• **Exercise goal**
Among these records, which lines include "Select"? Copy them out.

• **Exercise data**

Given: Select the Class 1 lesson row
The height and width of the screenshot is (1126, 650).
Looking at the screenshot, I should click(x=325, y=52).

--

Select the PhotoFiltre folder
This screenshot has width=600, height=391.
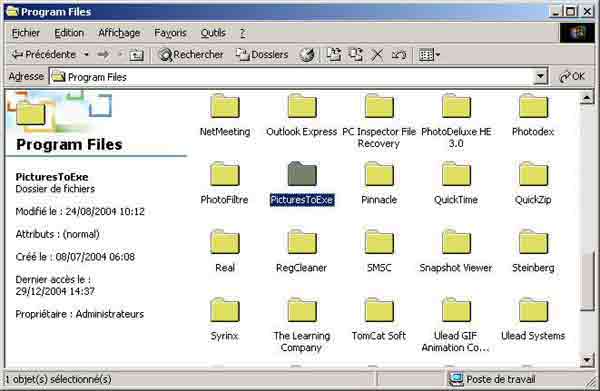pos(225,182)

• **Result below**
Given: Select the Class 1 lesson row
Select the PhotoFiltre folder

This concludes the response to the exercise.